Copy every line in the records below that contains the word "computer".

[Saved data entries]
★ ★ ★

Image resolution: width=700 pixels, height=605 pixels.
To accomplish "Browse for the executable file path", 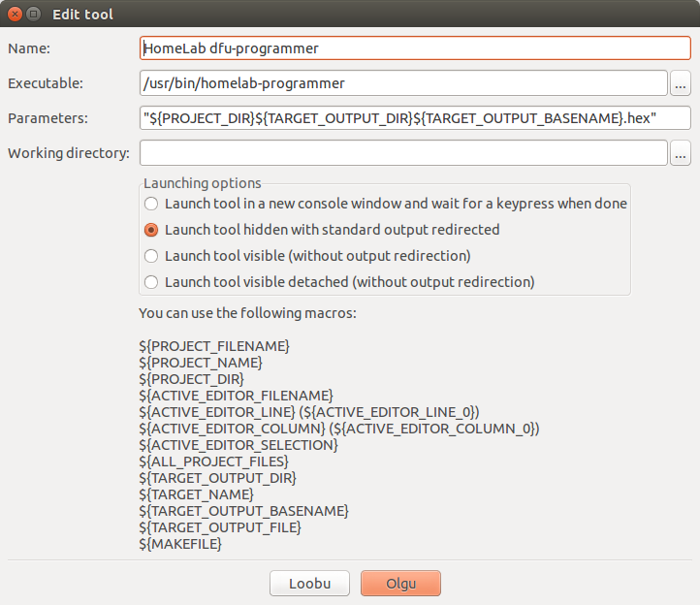I will 681,83.
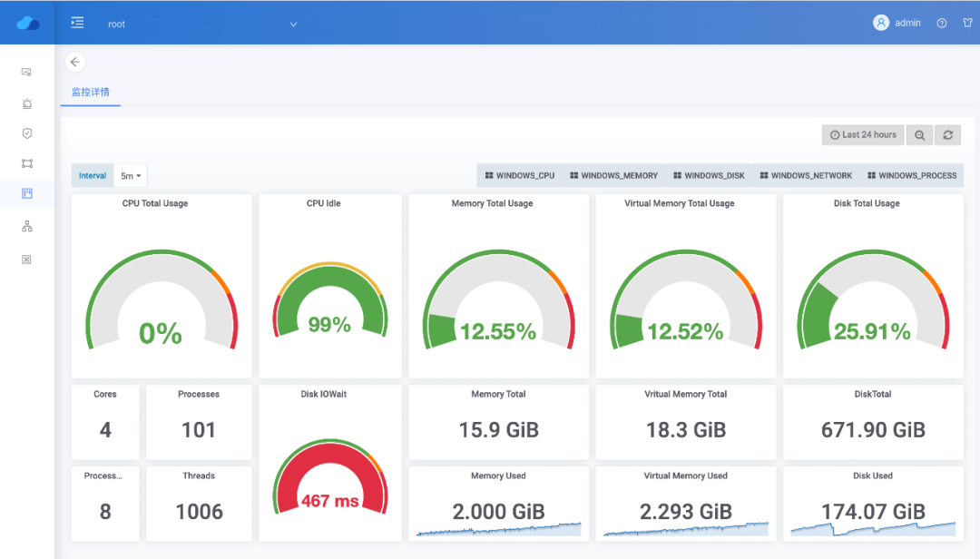Screen dimensions: 980x559
Task: Click the alarm bell icon in sidebar
Action: click(27, 103)
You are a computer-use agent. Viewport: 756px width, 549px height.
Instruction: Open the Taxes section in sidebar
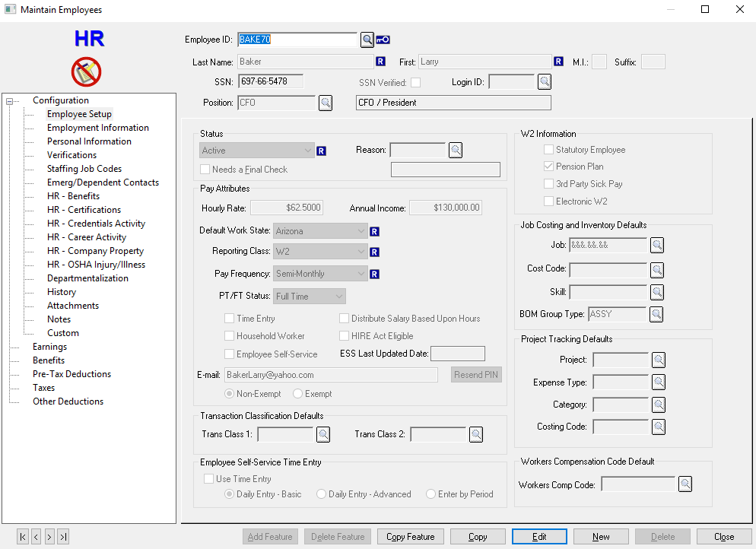tap(43, 388)
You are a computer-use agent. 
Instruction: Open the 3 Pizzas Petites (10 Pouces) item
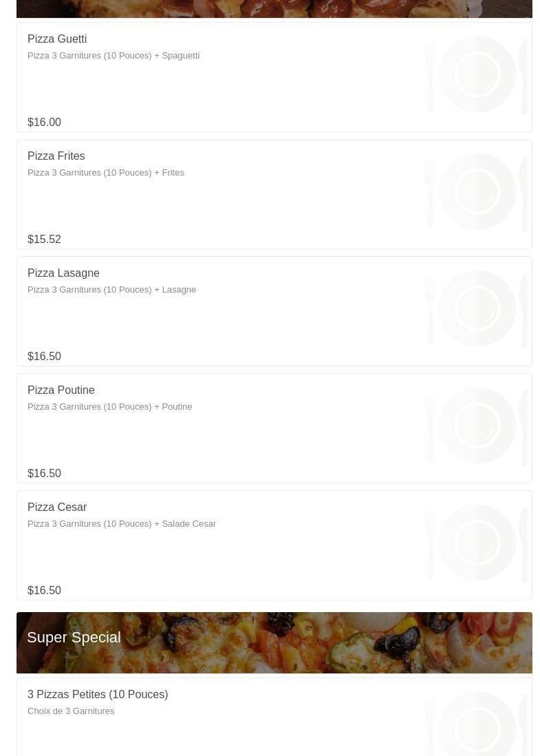[98, 695]

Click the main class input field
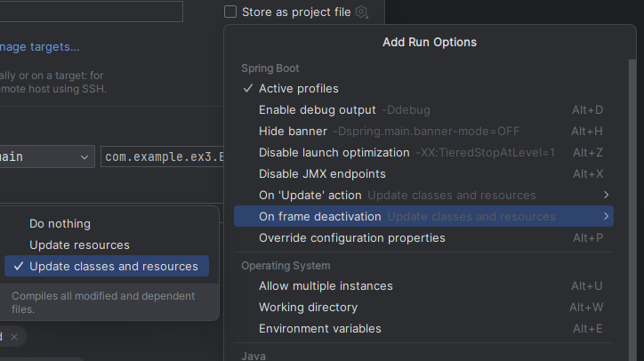click(160, 157)
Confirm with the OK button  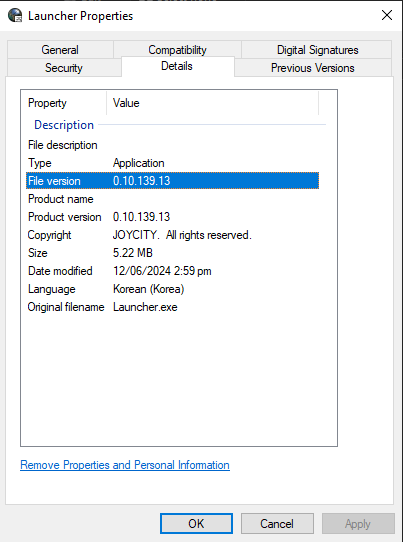(196, 523)
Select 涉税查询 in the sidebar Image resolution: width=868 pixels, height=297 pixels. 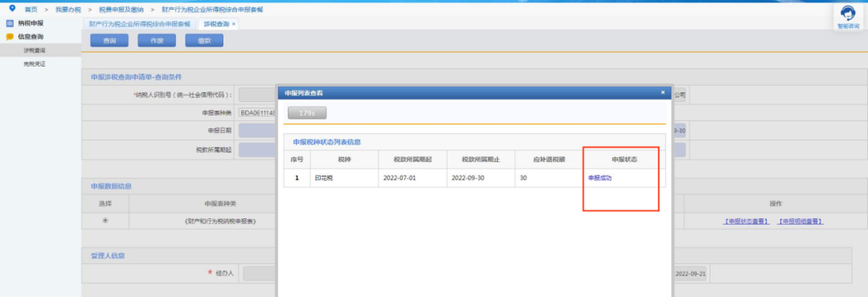click(x=35, y=51)
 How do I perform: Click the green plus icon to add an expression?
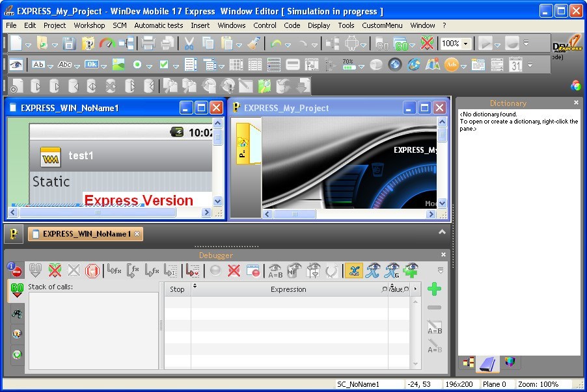(434, 288)
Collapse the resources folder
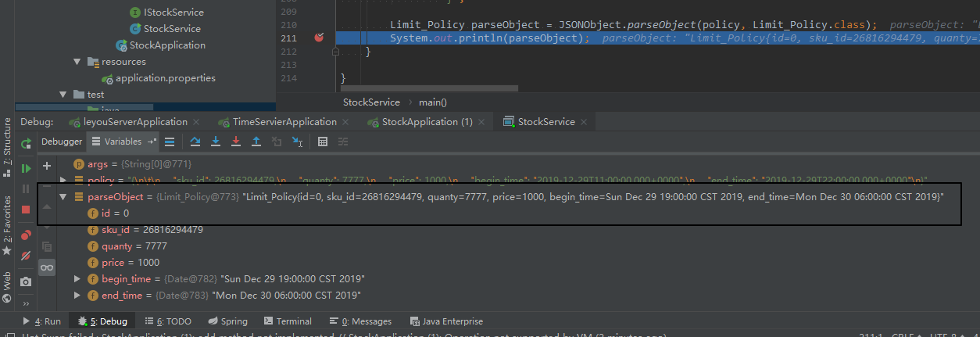Screen dimensions: 980x337 click(77, 62)
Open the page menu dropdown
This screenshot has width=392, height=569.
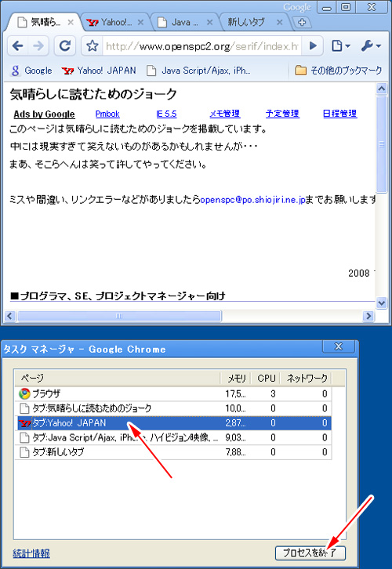coord(341,45)
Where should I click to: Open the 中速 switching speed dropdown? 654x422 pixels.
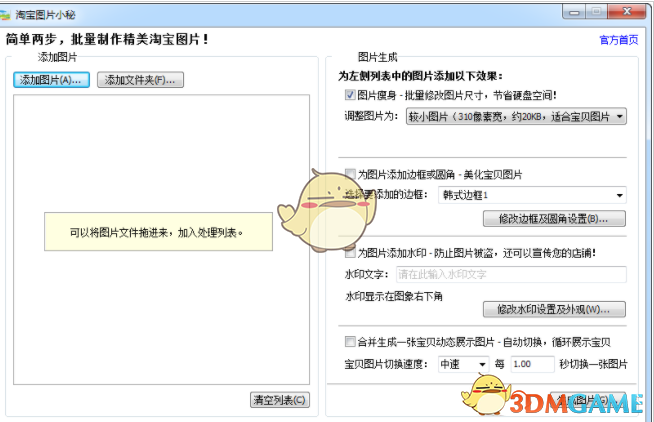click(x=463, y=364)
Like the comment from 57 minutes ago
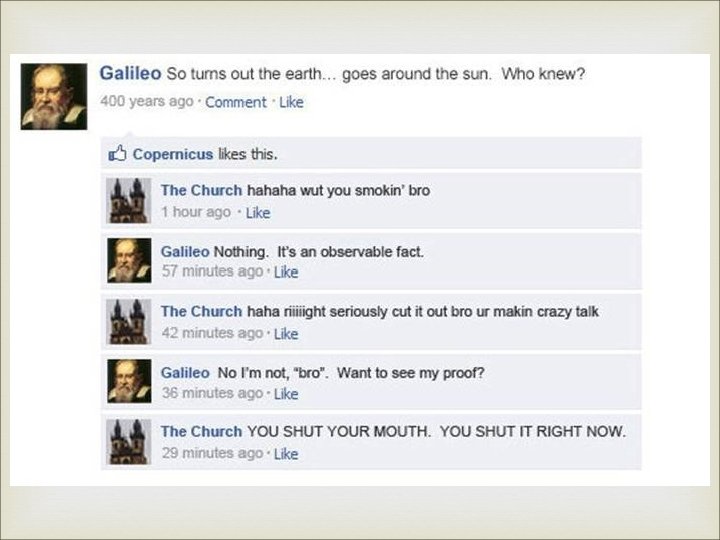Screen dimensions: 720x540 point(286,272)
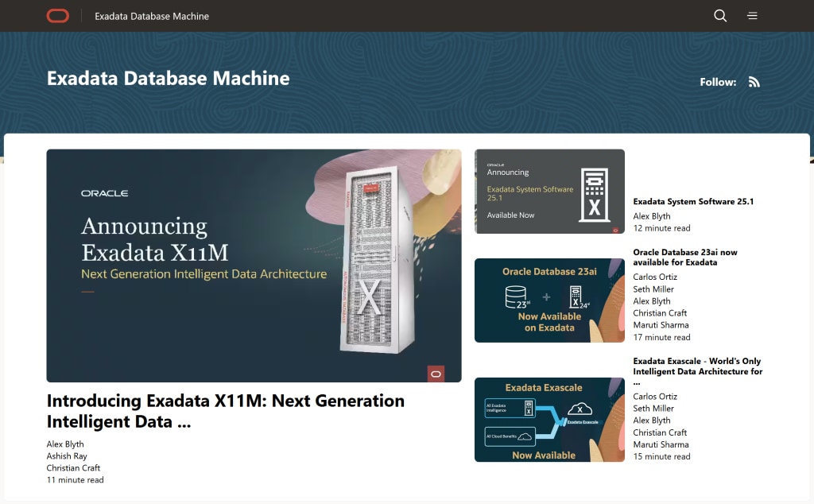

★ ★ ★

## ANSWER SECTION
You are a computer-use agent. Viewport: 756px width, 549px height.
You are a computer-use agent. 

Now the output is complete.